提高PCM内存系统性能和能效的技术
Improving the Performance and Energy Efficiency of Phase Change Memory Systems
-
摘要: 相变存储器(PCM)具有比DRAM更好的扩展性、更低的漏电功耗,有希望用于未来的内存系统.然而基于PCM的内存系统需要克服PCM写问题,如写延迟长、写功耗大的问题.本文提出了两种提高PCM内存系统性能和能效的技术.首先,本文提出了一种牺牲Cache技术(RBC),利用内存控制器中已有的缓存减少对PCM内存的访问.RBC的核心思想是将内存控制器的缓存改成牺牲Cache.其次,本文提出了一种芯片级并行感知的牺牲Cache替换策略(CPAR).在发生牺牲Cache替换时,CPAR一次替换多个访问不同PCM芯片的Cache行,从而减少牺牲Cache的频繁替换,并提高芯片的写并行度.评测结果表明,RBC平均可以提高5.4%(最多为9.4%)的PCM内存系统性能,降低8.3%的内存系统能耗;将CPAR与RBC结合,平均可以提高12.1%(最多为19.0%)的性能,同时降低6.6%的内存能耗.Abstract: Phase change memory (PCM) is a promising technology for future memory thanks to its better scalability and lower leakage power than DRAM (dynamic random-access memory). However, adopting PCM as main memory needs to overcome its write issues, such as long write latency and high write power.

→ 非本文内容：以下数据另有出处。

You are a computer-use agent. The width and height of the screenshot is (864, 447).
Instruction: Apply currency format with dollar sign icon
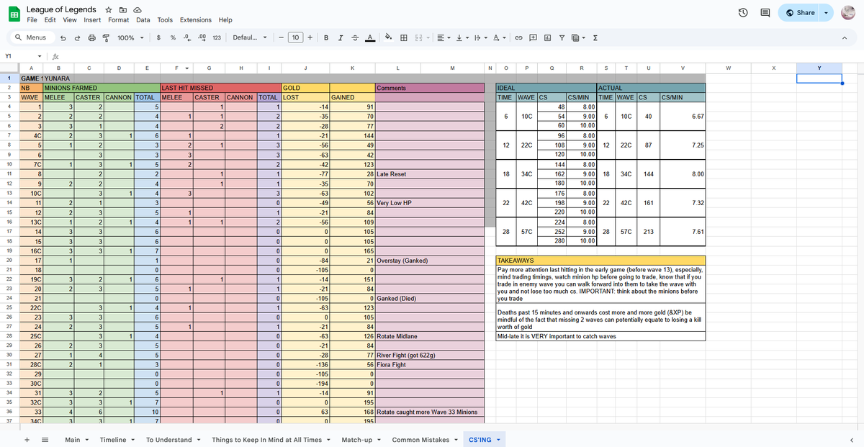(158, 37)
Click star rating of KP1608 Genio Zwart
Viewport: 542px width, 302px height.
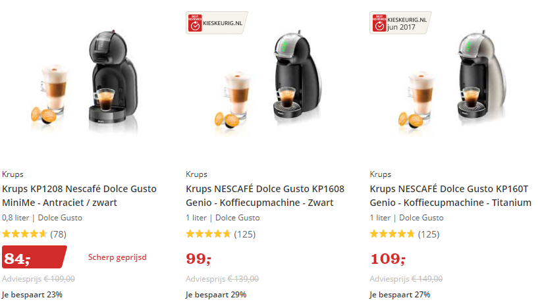(x=208, y=234)
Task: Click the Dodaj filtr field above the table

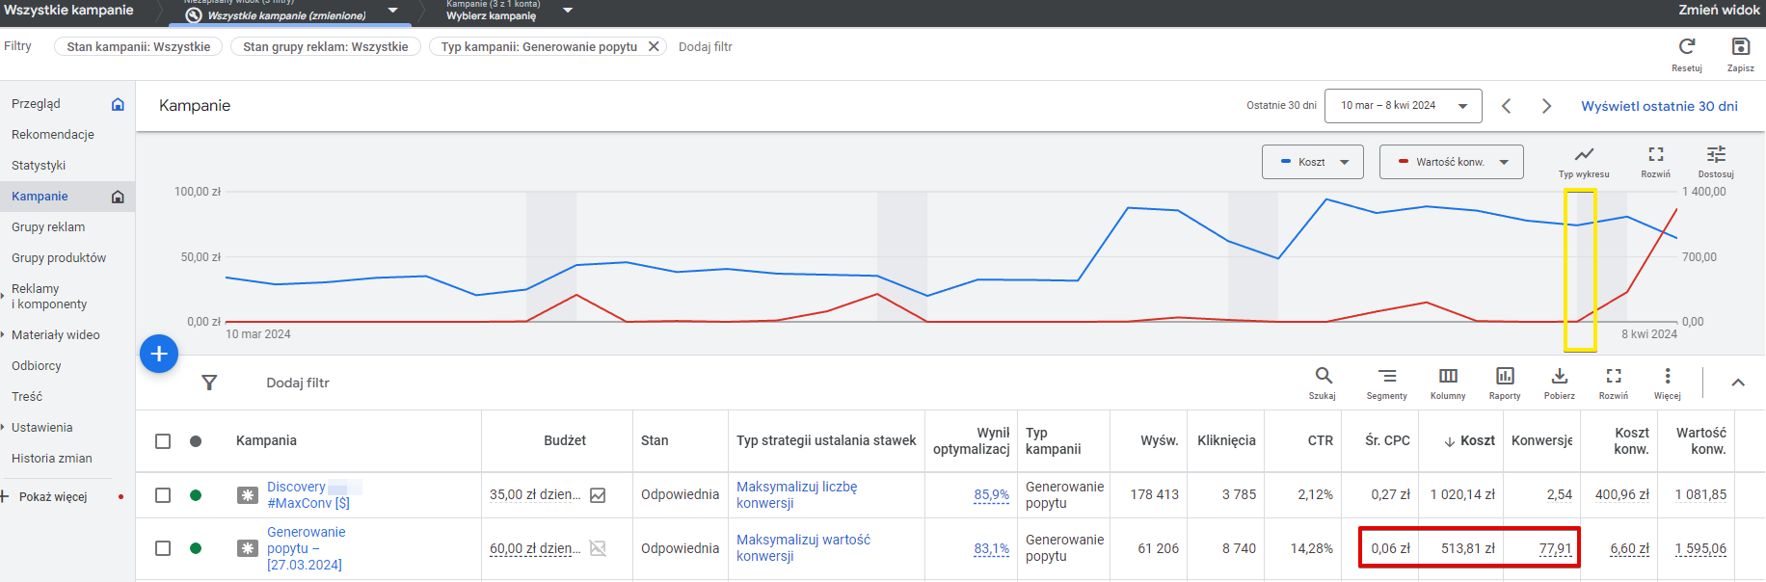Action: [298, 383]
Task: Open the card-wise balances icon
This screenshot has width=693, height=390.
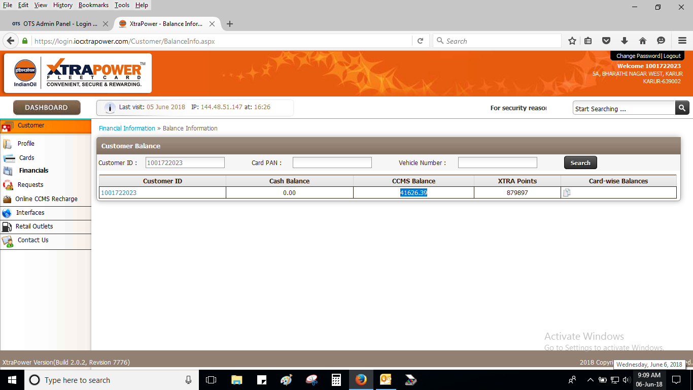Action: [567, 192]
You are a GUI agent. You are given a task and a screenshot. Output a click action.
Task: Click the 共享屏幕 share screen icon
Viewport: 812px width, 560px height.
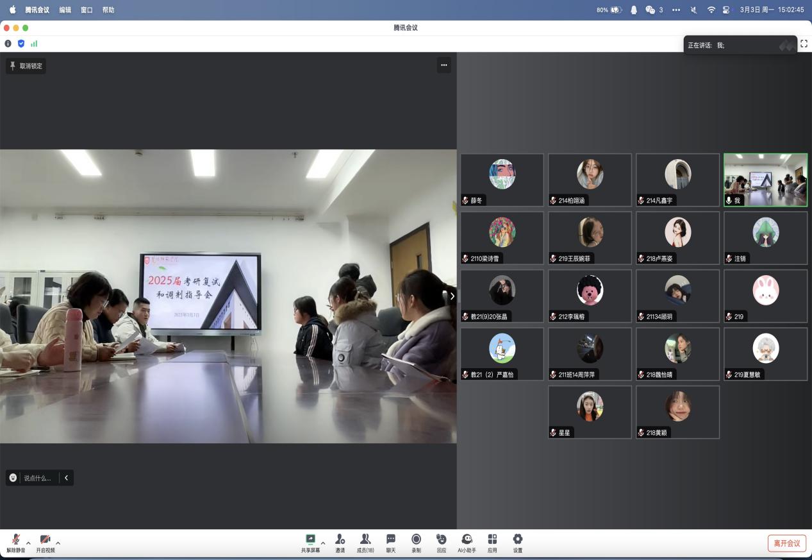(x=310, y=540)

In this paper, we propose two techniques to improve the performance and energy-efficiency of PCM memory systems. First, we propose a victim cache technique utilizing the existing buffer in the memory controller to reduce PCM memory accesses. The key idea is reorganizing the buffer into a victim cache structure (RBC) to provide additional hits for the LLC (last level cache). Second, we propose a chip parallelism-aware replacement policy (CPAR) for the victim cache to further improve performance. Instead of evicting one cache line once, CPAR evicts multiple cache lines that access different PCM chips. CPAR can reduce the frequent victim cache eviction and improve the write parallelism of PCM chips. The evaluation results show that, compared with the baseline, RBC can improve PCM memory system performance by up to 9.4% and 5.4% on average. Combing CPAR with RBC (RBC+CPAR) can improve performance by up to 19.0% and 12.1% on average. Moreover, RBC and RBC+CPAR can reduce memory energy consumption by 8.3% and 6.6% on average, respectively.